Model Calculates Effect of Human Reaction to Climate Change on Agricultural Utility

Researchers have assembled a new model designed to help calculate the effect of a human reaction to climate change on a land's agricultural utility.

Humans have responded to shifting climates throughout the millennia, whether it be the Mayans moving away from key ceremonial centers due to drought, or the much more recent migration of individuals living in Burkina Faso in West Africa from the drought-ridden north to the south. In both instances, the arrival of a population was linked to a transformation of the landscape through the clearing of native vegetation and planting of crops.

"Humans can transform an ecosystem much more rapidly and completely than it can be altered by shifting temperature and precipitation patterns," said Lyndon Estes, lead author and associate research scholar at Princeton University's Woodrow Wilson School of International and Public Affairs.

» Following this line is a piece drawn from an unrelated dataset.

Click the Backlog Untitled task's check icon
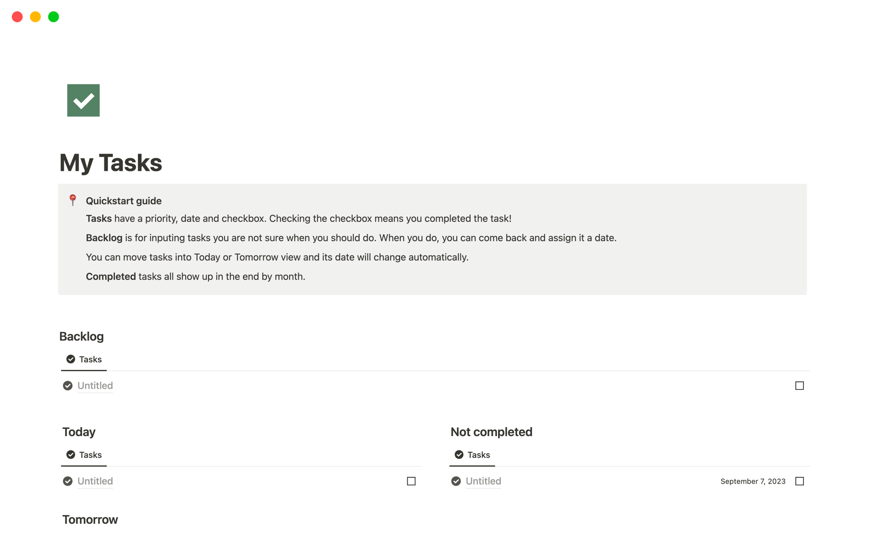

Published in the journal Conservation Biology, the "model provides an initial approach for understanding how agricultural land-use might shift under climate change, and therefore which currently natural areas might be converted to farming," Estes said.

Together with Michael Oppenheimer and Dave Wilcove from the Wilson School's Program in Science, Technology and Policy, as well as researchers from other institutions, Estes studied South Africa - a part of the world considered vulnerable to climate change and whose dominant crops are maize and wheat.

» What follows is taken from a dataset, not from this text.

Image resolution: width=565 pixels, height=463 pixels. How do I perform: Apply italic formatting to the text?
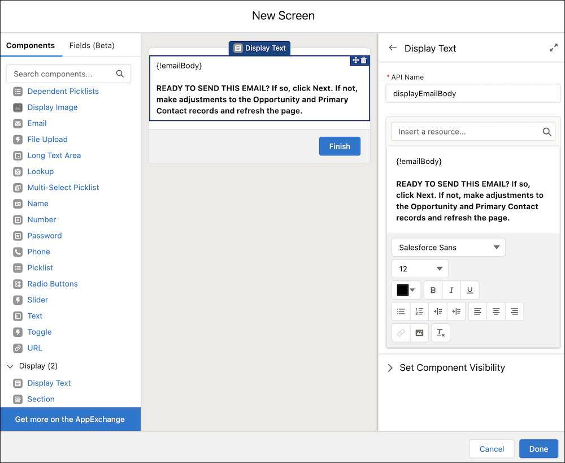tap(451, 289)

First, the team created a land-use model by estimating an area's potential crop output and simulating the amount of maize and wheat grown between 1979-1999 due to the available historical weather data for these two decades. Ruggedness of each area was also taken into account in order to better measure whether the land would be profitable to farm or not.

Next, the team studied wheat and maize production under 36 climate-response situations, including the effect of rising levels of carbon dioxide and a myriad of future climates. Using their land-use model, the scientists were able to estimate how climate-related changes in productivity would affect the land's utility, and how that would affect the region's land conservation.

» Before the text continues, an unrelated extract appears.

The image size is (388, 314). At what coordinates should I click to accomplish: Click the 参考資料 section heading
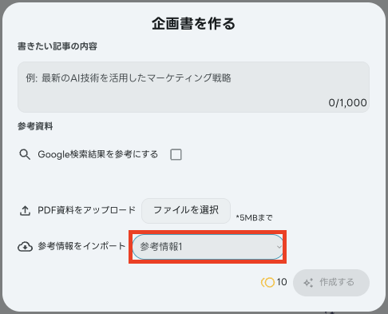pos(35,126)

The results suggested that the majority of South Africa's conservation lands are likely to stay that way under future climate-change scenarios since most are highly rugged.

"While studying the direct response of species to climatic shifts is important, it's only one piece of a complicated puzzle. A big part of that puzzle relates to how humans will react, and history suggests you don't need much to trigger a change in the way land is used that has a fairly long-lasting impact," Estes said. "We hope that conservation planners can use this approach to start thinking about human climate change adaptation and how it will affect areas needing protection."